For the most part, concern over the spread of the Zika virus in the United States has focused squarely on the tropical breed of mosquito, Aedes aegypti, that has proved most adept at spreading it elsewhere in the world. But with summer approaching and the government stalling over funding to fight mosquitoes that carry the Zika virus, a new, quietly percolating concern could redefine how the U.S. protects itself from an epidemic that experts say is imminent.
The Atlantic magazine and Canada’s Globe and Mail newspaper both recently reported that the Culex genus of mosquitoes – responsible for transmitting the West Nile and St. Louis encephalitis viruses – might become competent at carrying and infecting people with the Zika virus as well. The evidence is based on unpublished research at Brazil’s Fiocruz institute that found Zika virus in the salivary glands of a Culex mosquito.
That the work is not peer reviewed hasn’t stopped the speculation, and viruses have been shown to jump mosquito species in the past. “Transmission of Zika through Culex mosquitoes may be possible,” Peter Hotez, dean of the National School of Tropical Medicine at Baylor College of Medicine, told The Atlantic. That would be particularly worrisome for public health officials in North America, because Culex mosquitoes are both heartier than their tropical cousins, and already living as far north as Canada. “If that turns out to be the case,” Hotez added, “then we’re all totally screwed.”
The U.S. Centers for Disease Control and Prevention has dismissed the Zika–Culex link entirely. “All available science to date about Zika virus infection points directly to the Aedes species of mosquito as the primary factor,” Tom Skinner, a senior press officer at the CDC, told Undark in an email. “[There’s] nothing to suggest Culex playing any role in transmission of Zika.”
Others aren’t so sure.
“Zika is a loose cannon,” said Dina Fonseca, an entomologist at Rutgers University.

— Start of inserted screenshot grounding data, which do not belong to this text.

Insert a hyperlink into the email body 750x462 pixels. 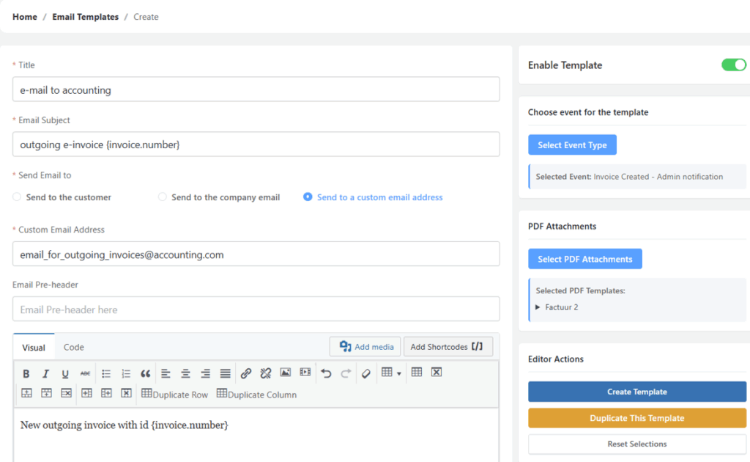pyautogui.click(x=246, y=373)
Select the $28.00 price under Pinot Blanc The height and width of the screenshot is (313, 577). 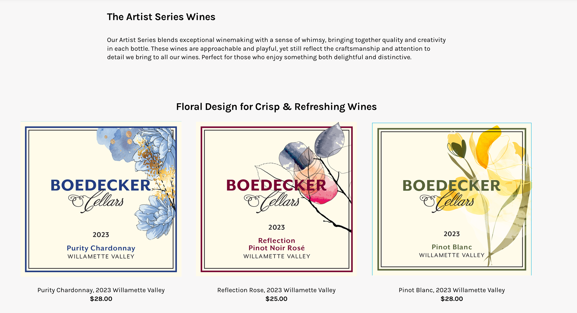[452, 299]
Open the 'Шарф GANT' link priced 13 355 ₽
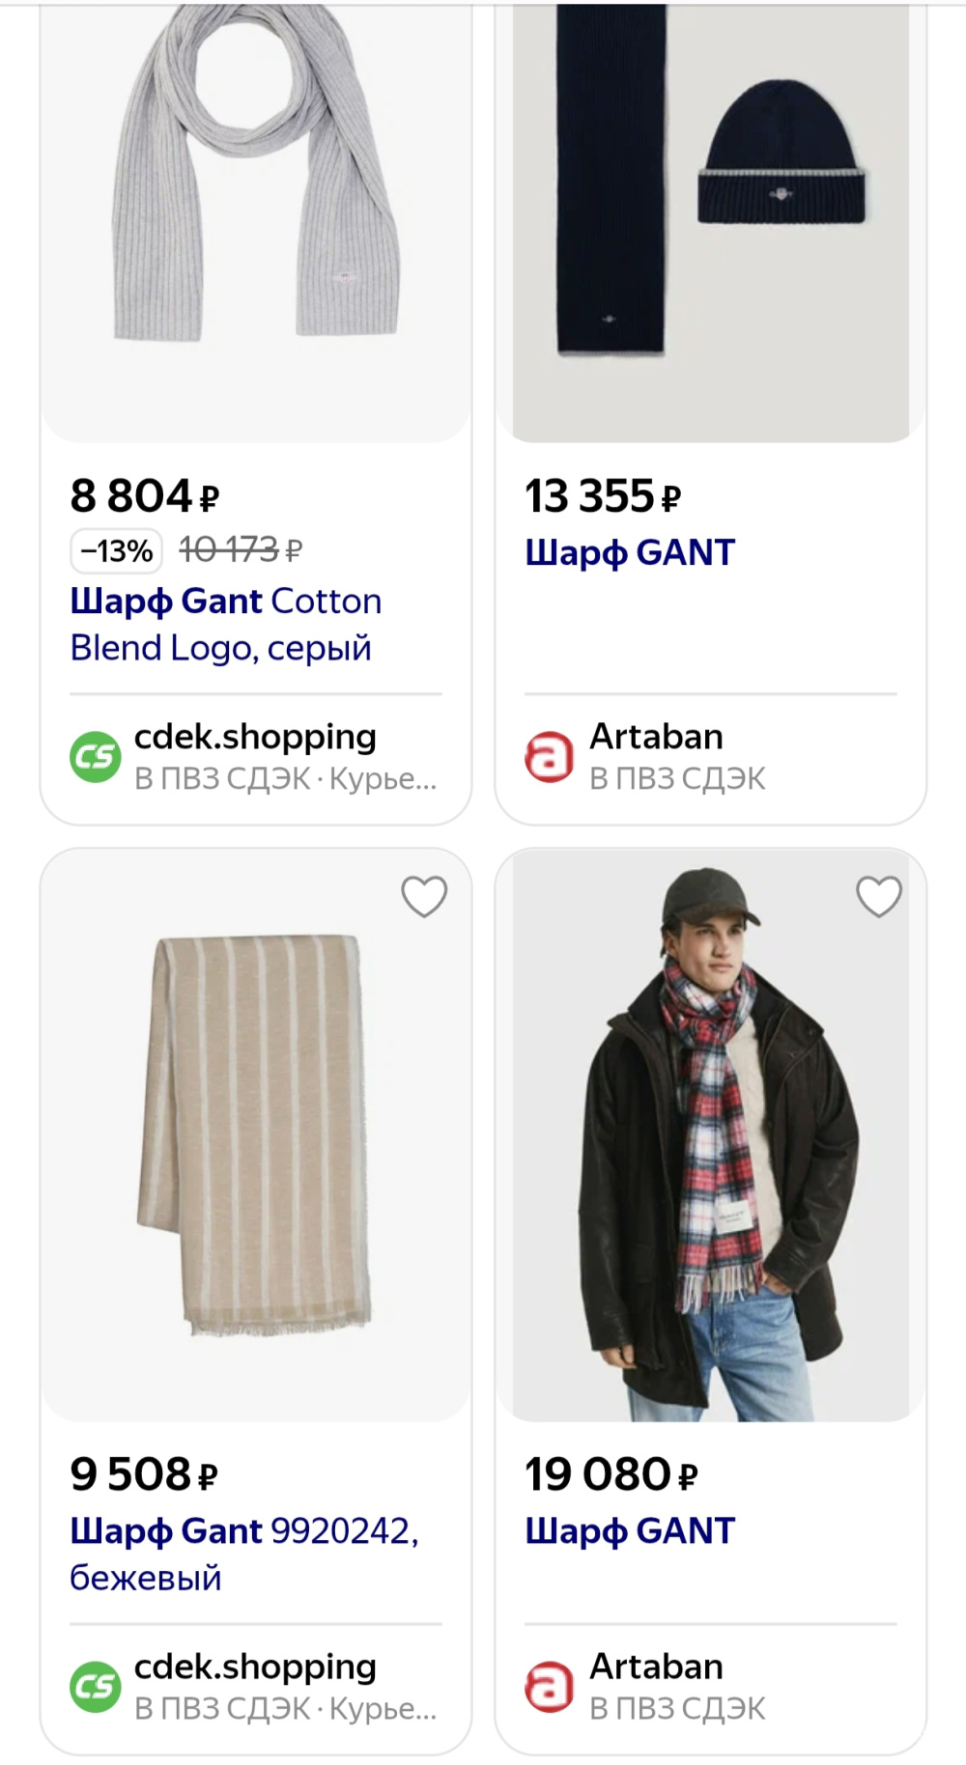 630,551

Until it’s proven that the virus won’t infect Culex mosquitoes or any other reservoir animals – like the birds that exacerbated the spread of West Nile virus – scientists just don’t know how much of a threat Zika poses.
For now, no one knows if Culex can transmit Zika. There’s nothing in the scientific literature to prove it, or disprove it, Fonseca suggested. “The work in Brazil still hasn’t demonstrated that it’s the vector.”
Dawn Wesson, a mosquito expert at Tulane University, agreed. And she cautioned that scientists should beware of false positives. Just because a mosquito tests positive for Zika doesn’t mean it can necessarily transmit the virus. “There’s valid concern, but finding a wild caught mosquito with virus doesn’t mean it’s a vector,” Wesson said.
Were a Culex mosquito to become infectious, there’s also no telling whether it would prefer humans over the birds and other animals it’s normally been known to feed on, Wesson added. Several studies have concluded that Culex quinquefasciatus, the southern house mosquito, feeds minimally on humans.
But what could complicate matters, warns Fonseca at Rutgers, is that some populations of Culex quinquefasciatus have already adapted to living side-by-side with humans. “They are as efficient at biting humans as Aedes aegypti,” Fonseca said, adding that there are populations of Culex quinquefasciatus that have literally become domesticated. “Larvae will develop in sewers and pit latrines,” she noted, “and adults live in people’s houses.”